▶ Brief
Which lines of the material contain the word "computer"? Show each one.

▶ The input

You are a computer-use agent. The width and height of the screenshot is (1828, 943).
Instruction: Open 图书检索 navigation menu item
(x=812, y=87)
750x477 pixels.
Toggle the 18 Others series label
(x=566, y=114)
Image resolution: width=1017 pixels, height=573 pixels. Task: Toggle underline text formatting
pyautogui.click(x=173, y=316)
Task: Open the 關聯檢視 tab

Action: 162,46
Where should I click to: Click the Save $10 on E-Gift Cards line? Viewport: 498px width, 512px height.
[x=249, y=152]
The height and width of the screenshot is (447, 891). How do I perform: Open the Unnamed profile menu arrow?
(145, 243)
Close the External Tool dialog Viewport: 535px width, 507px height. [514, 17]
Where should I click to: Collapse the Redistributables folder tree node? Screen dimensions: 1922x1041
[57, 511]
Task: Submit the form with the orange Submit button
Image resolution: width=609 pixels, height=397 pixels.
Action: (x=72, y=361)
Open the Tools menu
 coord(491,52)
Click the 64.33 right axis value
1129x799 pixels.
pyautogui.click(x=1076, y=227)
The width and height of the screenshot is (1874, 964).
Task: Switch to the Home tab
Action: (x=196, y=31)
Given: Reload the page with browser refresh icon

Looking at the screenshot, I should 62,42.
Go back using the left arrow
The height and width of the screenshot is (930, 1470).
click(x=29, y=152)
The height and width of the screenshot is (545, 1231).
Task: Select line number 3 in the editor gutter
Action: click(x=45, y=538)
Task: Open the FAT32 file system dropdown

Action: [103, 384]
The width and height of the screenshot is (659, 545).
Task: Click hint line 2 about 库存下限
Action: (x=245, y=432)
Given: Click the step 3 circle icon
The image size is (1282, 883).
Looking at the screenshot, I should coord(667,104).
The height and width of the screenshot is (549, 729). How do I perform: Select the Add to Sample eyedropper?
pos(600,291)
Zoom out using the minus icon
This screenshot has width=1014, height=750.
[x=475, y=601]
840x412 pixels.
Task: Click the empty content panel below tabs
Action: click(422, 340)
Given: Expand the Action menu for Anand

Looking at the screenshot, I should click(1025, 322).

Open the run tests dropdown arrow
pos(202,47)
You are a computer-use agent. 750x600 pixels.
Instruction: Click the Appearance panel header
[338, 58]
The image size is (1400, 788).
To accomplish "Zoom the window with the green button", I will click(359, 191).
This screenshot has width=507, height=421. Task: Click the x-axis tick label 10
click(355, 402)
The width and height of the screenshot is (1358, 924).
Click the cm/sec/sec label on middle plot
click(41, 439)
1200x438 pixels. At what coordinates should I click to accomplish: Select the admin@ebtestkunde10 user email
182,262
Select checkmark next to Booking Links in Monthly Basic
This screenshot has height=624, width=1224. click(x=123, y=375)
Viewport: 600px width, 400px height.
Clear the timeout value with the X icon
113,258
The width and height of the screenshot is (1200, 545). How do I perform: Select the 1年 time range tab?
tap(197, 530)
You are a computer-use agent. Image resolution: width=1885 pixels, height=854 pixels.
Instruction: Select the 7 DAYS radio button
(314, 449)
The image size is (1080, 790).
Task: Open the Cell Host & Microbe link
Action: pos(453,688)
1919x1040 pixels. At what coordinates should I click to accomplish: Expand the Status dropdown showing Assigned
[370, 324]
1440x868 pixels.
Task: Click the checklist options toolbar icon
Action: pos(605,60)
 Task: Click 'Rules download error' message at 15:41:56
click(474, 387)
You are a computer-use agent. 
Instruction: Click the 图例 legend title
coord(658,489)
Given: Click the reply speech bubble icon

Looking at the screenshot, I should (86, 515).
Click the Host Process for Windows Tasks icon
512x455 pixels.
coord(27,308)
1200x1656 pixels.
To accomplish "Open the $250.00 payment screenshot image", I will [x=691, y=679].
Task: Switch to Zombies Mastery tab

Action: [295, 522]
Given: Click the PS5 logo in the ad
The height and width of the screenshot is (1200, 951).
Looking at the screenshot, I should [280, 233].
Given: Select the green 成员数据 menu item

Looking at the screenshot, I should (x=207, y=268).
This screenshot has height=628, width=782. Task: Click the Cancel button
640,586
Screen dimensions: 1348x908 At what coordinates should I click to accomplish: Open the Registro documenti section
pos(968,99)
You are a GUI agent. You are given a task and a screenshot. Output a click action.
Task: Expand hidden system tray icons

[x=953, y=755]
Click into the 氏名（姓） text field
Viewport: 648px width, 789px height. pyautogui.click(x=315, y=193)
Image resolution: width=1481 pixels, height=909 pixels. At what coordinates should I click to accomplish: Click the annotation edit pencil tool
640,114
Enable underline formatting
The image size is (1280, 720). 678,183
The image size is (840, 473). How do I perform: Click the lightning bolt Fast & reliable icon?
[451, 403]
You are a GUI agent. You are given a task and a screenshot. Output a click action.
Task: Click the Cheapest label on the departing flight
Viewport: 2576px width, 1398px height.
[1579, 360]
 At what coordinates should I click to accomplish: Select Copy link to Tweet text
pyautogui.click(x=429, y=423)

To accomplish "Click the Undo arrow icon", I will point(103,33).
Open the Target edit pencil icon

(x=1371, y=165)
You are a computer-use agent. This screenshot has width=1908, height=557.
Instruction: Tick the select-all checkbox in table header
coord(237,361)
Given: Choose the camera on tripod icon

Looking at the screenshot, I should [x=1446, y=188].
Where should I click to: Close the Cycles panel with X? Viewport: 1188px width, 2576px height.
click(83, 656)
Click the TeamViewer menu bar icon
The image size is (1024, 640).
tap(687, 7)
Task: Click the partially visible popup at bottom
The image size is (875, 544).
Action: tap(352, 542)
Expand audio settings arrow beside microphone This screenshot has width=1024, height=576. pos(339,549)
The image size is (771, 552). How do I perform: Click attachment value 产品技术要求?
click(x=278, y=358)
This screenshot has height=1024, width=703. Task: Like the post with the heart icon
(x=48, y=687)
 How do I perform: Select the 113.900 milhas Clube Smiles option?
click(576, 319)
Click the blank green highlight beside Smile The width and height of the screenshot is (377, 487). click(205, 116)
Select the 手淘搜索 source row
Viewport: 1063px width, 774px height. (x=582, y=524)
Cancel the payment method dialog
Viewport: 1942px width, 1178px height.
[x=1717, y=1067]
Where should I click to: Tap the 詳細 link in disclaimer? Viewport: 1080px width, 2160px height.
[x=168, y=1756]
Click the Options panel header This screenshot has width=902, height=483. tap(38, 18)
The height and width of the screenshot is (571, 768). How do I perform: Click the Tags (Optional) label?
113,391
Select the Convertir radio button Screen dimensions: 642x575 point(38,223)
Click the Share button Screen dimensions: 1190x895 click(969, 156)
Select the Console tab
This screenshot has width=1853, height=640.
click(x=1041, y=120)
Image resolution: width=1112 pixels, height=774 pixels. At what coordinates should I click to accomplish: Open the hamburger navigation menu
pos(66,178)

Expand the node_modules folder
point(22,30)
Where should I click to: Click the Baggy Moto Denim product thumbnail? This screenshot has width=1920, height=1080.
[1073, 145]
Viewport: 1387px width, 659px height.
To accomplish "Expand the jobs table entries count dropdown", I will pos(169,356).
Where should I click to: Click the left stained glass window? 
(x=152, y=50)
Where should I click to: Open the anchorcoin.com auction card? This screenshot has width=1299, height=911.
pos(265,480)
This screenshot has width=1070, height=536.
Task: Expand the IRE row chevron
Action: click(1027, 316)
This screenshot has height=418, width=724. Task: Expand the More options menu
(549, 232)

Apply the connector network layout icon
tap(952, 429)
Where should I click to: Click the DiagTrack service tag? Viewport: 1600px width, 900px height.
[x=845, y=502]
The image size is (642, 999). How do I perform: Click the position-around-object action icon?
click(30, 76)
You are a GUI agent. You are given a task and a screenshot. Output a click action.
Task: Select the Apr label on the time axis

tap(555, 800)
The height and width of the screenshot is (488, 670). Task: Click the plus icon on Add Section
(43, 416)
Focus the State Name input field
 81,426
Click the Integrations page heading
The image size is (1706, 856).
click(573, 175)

▶ Exercise output
You are a computer-use agent. The width and height of the screenshot is (1828, 943).
You are a computer-use agent. 750x600 pixels.
You are a computer-use agent. Image resolution: width=1885 pixels, height=854 pixels.
You are a computer-use agent. 
You are a computer-use agent. This screenshot has width=1908, height=557.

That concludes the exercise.